BG was hired by the home-care company because she had been an outspoken activist in the hemophilia community. Her only son was an HIV positive hemophiliac. Rock was living with his wife in South Carolina. BG and her husband also had an adopted daughter. BG considered herself a “mutant” since there had been no previous hemophilia in her family. That’s what happens in thirty percent of the newly diagnosed people with hemophilia, spontaneous mutation of the hemophilic gene, causing the deficiency of factor VIII or factor IX. The hemophilia community was so thinly dispersed and secretive that home-care companies hired agents within the community to try to develop trust, since many in the community felt victimized by the concentrated factor industry and its delivery system.
We sat under the pavilion at the picnic table until dusk, when the mosquitoes began to dominate everyone’s attention. A planned campfire was canceled because of the bugs. We left the llama to fend for itself on the side of the hill, and retreated to the cafeteria. I drank coffee and smoked cigarettes while BG smoked cigarettes and chewed ice cubes as though they were hard candy.
“This ice cube thing,” I said, “is this a hobby?”
“I like ice cubes,” she said defensively, “I just like ice cubes.”
“I’ve heard about obsessive compulsive behavior on the radio. Is sexual frustration a problem for you?”
“I just like ice cubes,” she said a bit more intensely.
“I think there’s some kind of treatment for that.”
She blew me right off. “Don’t worry about my ice cubes. You like cigarettes and coffee, I like ice cubes.”
“I’m addicted to cigarettes and coffee,” I said.

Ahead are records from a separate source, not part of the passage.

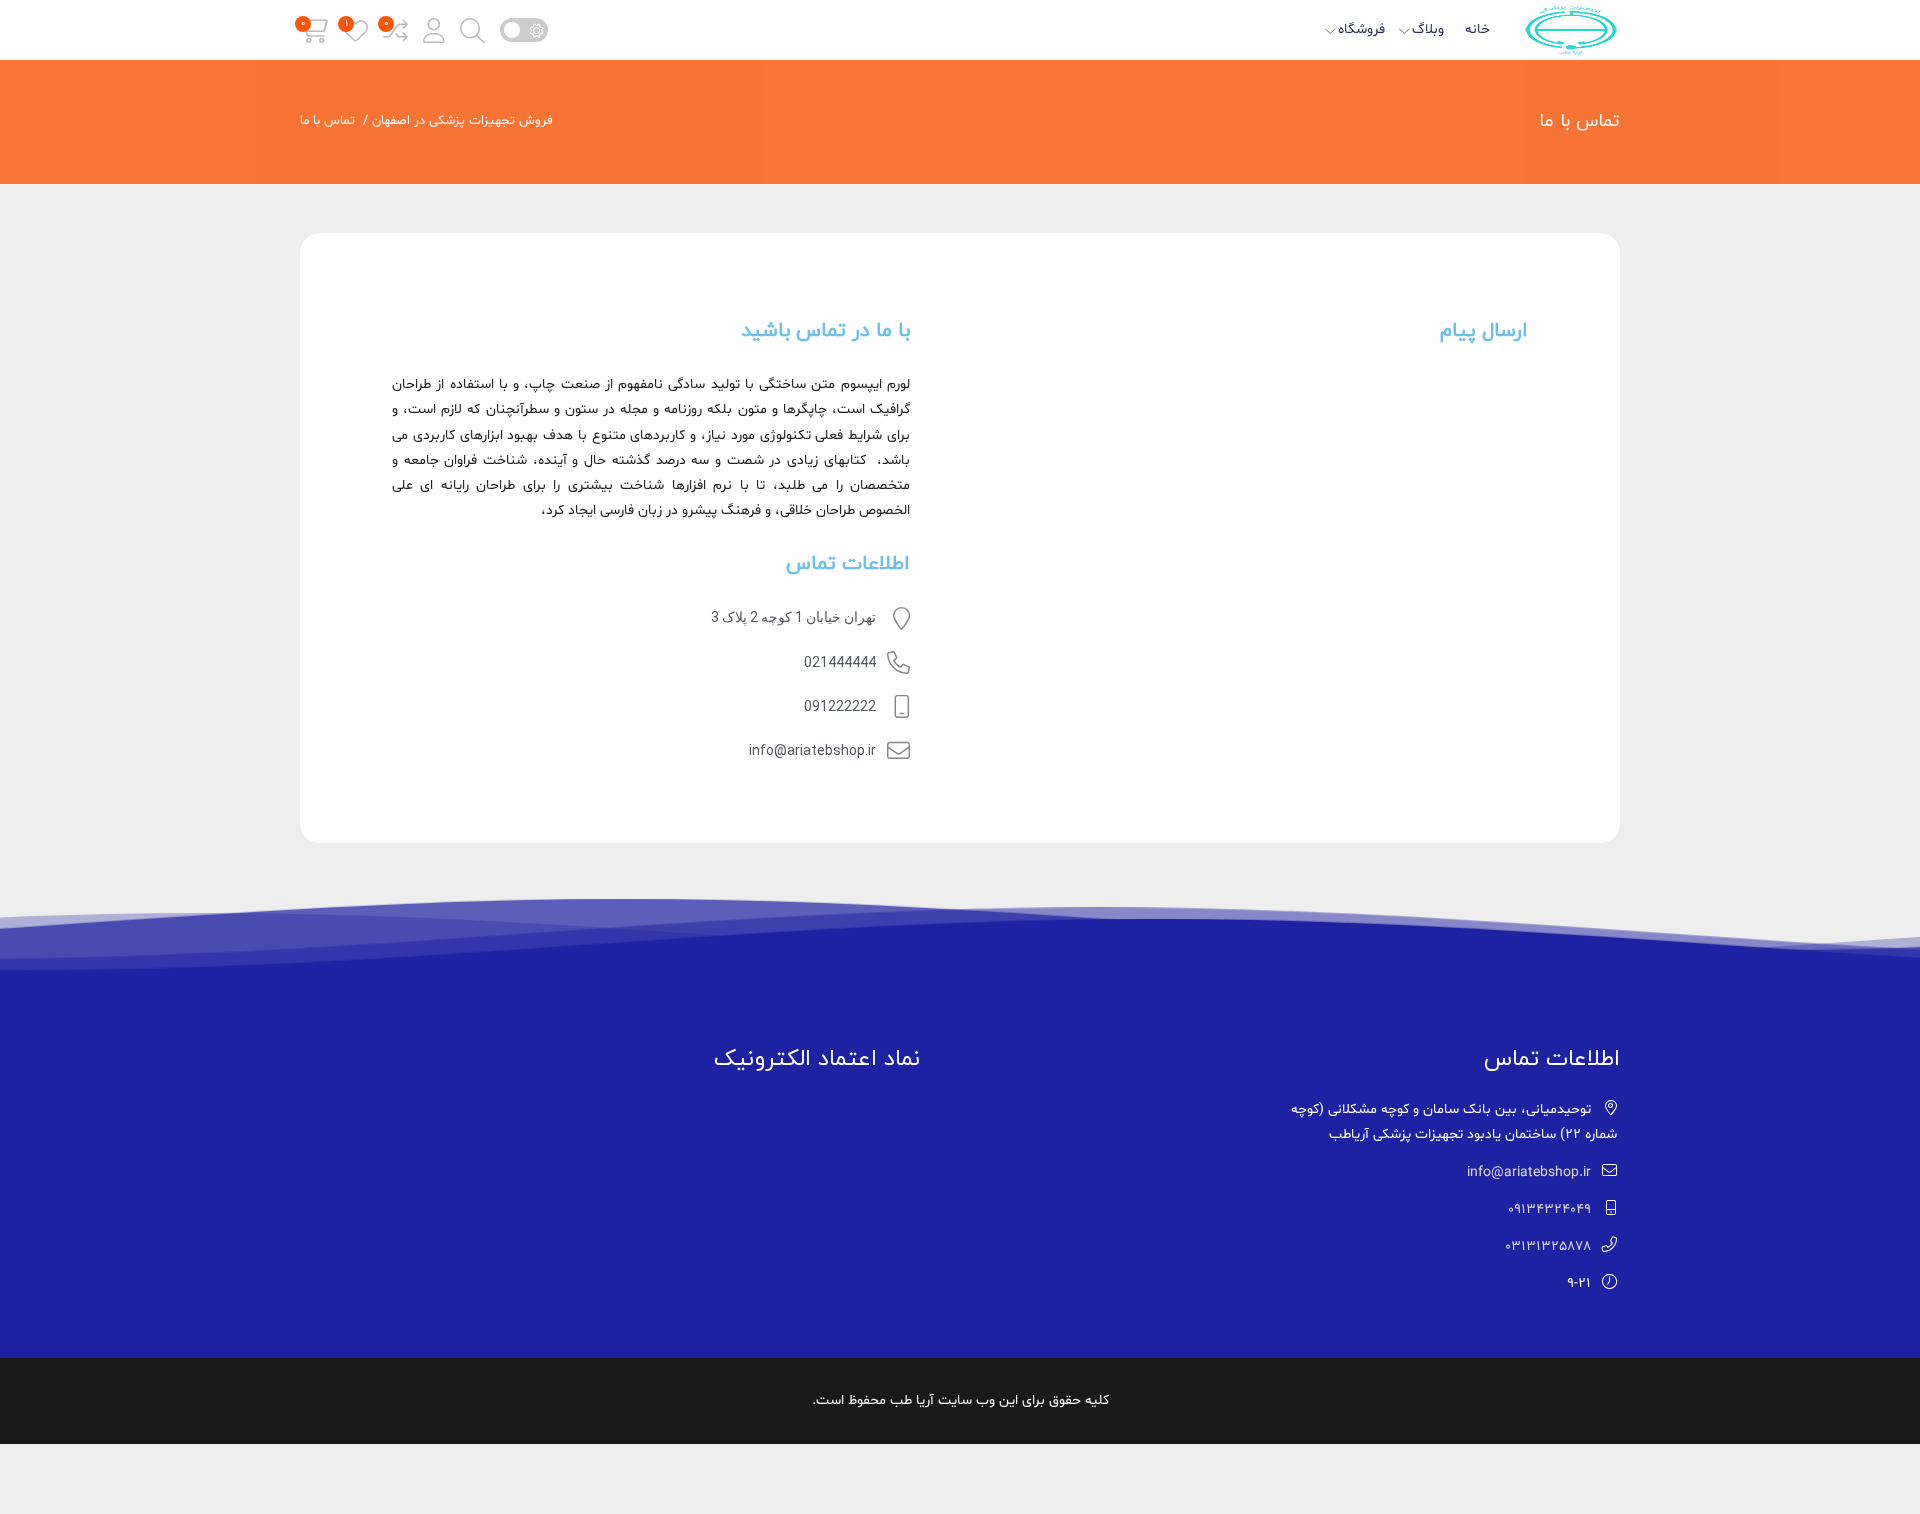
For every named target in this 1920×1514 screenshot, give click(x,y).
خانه (1477, 29)
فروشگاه (1361, 29)
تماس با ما (1579, 121)
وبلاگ (1428, 29)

“I like ice cubes,” she said forcefully with a crunch. I got the point.
BG held court in the nearly empty cafeteria while others wandered through and gave brief reports of the evening’s happenings at the camp. The families were staying in cabins. Some hardy souls were braving the wild and camping out. BG and I hit it off pretty quickly. I finally asked her what BG stood for.
“It’s Bitch Goddess, motherfucker, and don’t you forget it.”
I got the point.
Eventually I was shown to a clean, quiet, empty room at the end of a long hallway, across from the men’s room, where I settled in for the night on a comfortable cot. I had to walk past several other rooms to get back to the cafeteria or the exit. I figured they put me there to keep an eye on me. Burp.